(Exercise directions):
Copy every record word for word. Pictures are not part of the copy.

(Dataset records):
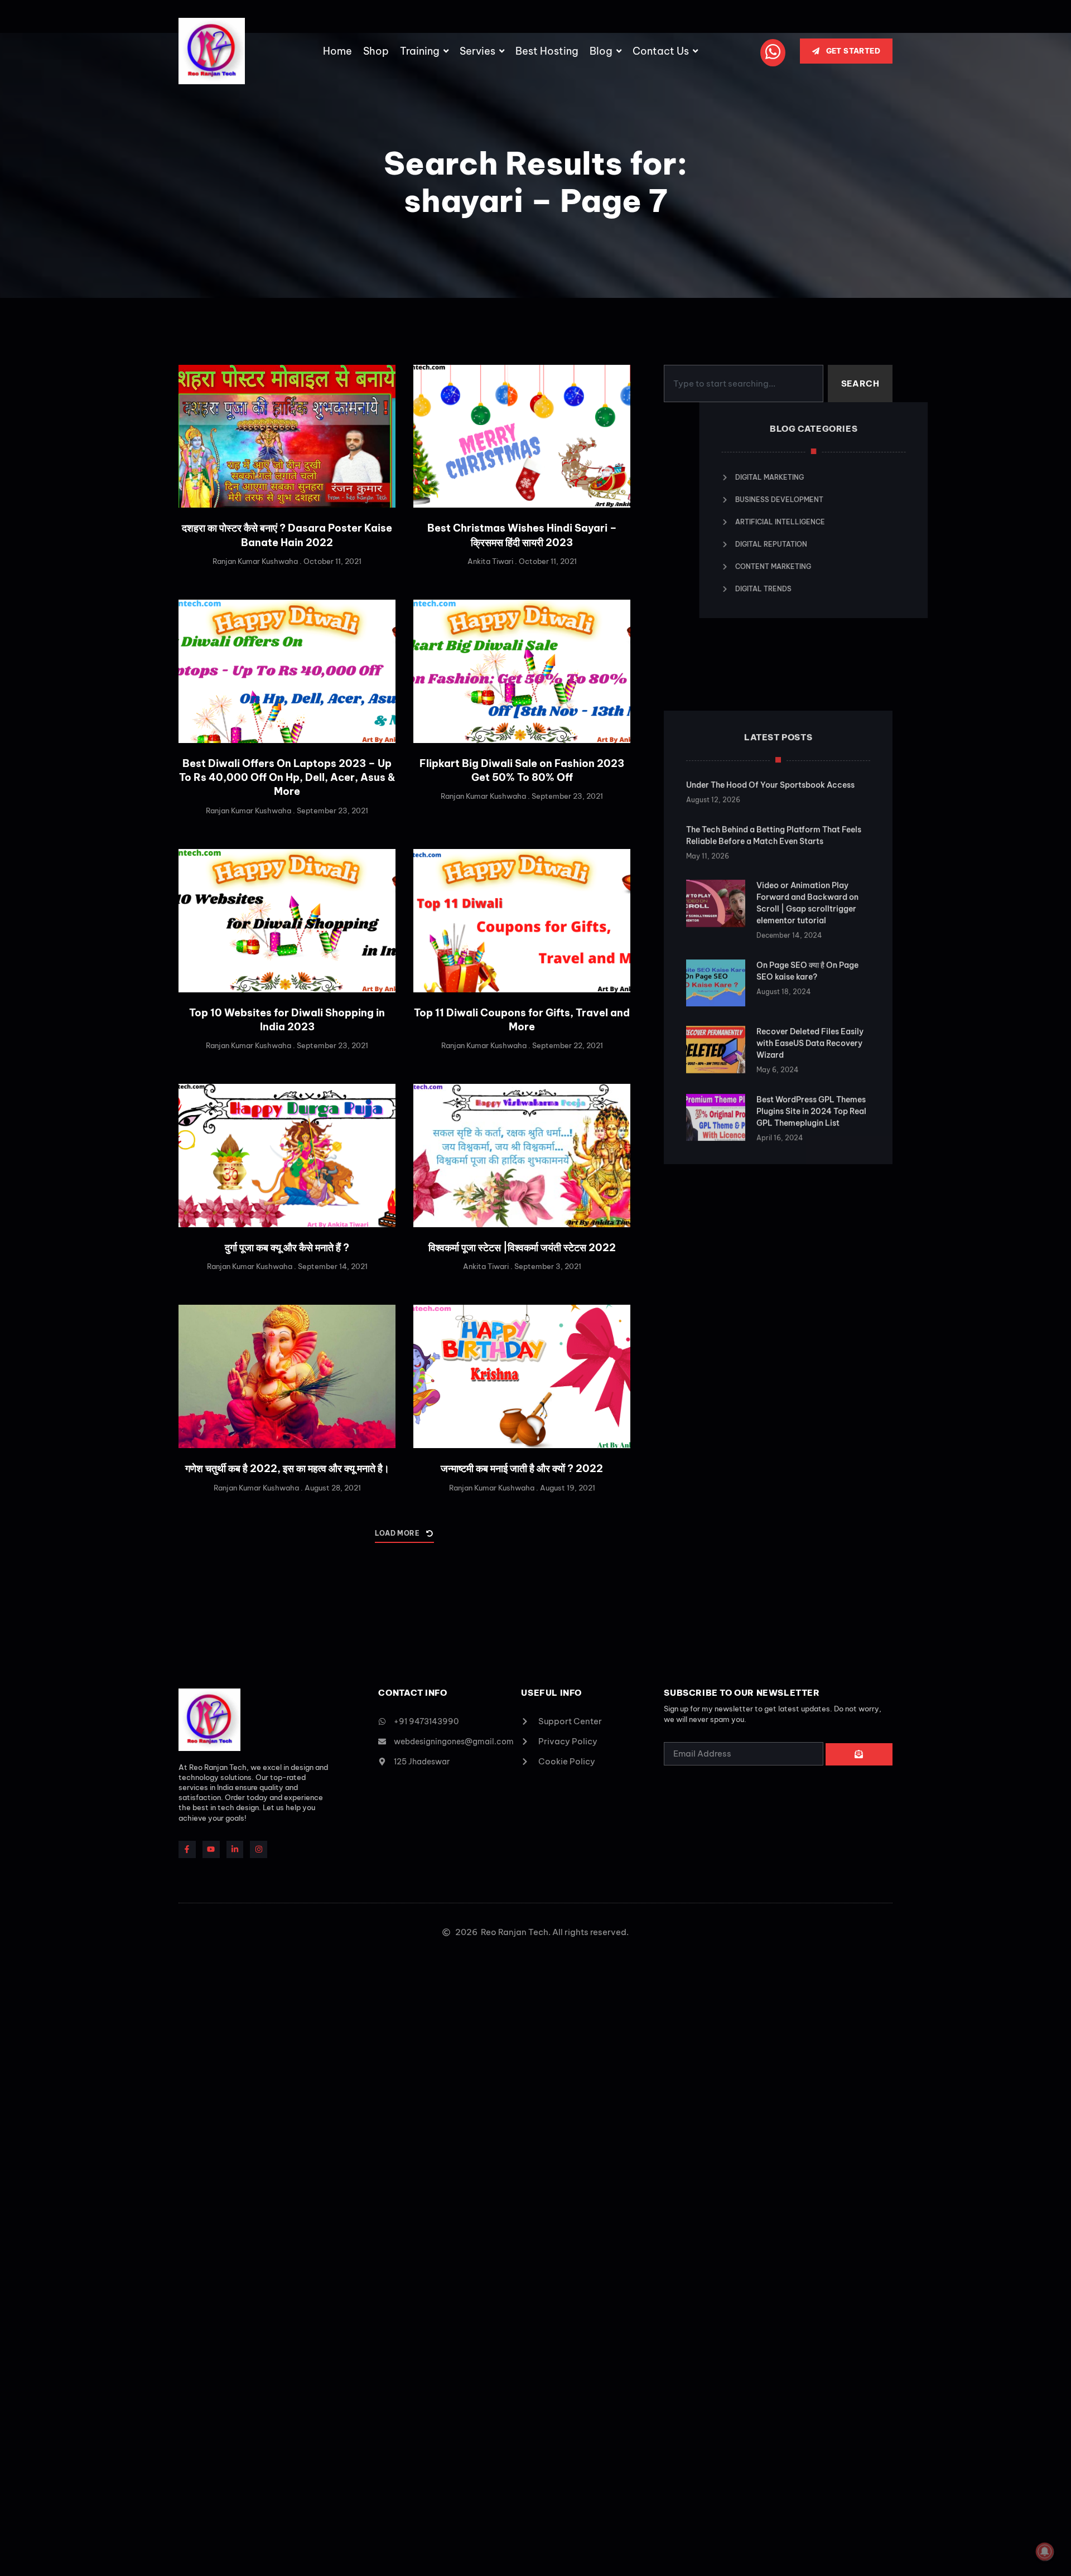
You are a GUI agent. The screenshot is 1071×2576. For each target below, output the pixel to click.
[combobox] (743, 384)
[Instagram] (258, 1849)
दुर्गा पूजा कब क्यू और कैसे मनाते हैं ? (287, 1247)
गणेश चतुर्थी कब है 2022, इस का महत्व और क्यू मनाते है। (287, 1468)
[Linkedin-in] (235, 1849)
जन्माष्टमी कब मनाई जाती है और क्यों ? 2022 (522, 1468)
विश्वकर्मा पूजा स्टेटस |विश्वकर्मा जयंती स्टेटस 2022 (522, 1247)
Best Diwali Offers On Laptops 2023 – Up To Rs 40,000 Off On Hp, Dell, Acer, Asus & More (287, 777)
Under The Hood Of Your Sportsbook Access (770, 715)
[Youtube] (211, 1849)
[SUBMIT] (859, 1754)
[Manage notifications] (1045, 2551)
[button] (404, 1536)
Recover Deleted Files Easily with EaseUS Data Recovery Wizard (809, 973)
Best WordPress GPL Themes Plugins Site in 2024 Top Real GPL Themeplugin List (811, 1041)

(Written response):
You are a GUI agent. The screenshot is 1071×2576. For each target below, output the pixel to click.
[combobox] (743, 384)
[Instagram] (258, 1849)
दुर्गा पूजा कब क्यू और कैसे मनाते हैं ? (287, 1247)
गणेश चतुर्थी कब है 2022, इस का महत्व और क्यू मनाते है। (287, 1468)
[Linkedin-in] (235, 1849)
जन्माष्टमी कब मनाई जाती है और क्यों ? 2022 (522, 1468)
विश्वकर्मा पूजा स्टेटस |विश्वकर्मा जयंती स्टेटस 2022 (522, 1247)
Best Diwali Offers On Laptops 2023 – Up To Rs 40,000 Off On Hp, Dell, Acer, Asus & More (287, 777)
Under The Hood Of Your Sportsbook Access (770, 715)
[Youtube] (211, 1849)
[SUBMIT] (859, 1754)
[Manage notifications] (1045, 2551)
[button] (404, 1536)
Recover Deleted Files Easily with EaseUS Data Recovery Wizard (809, 973)
Best WordPress GPL Themes Plugins Site in 2024 Top Real GPL Themeplugin List (811, 1041)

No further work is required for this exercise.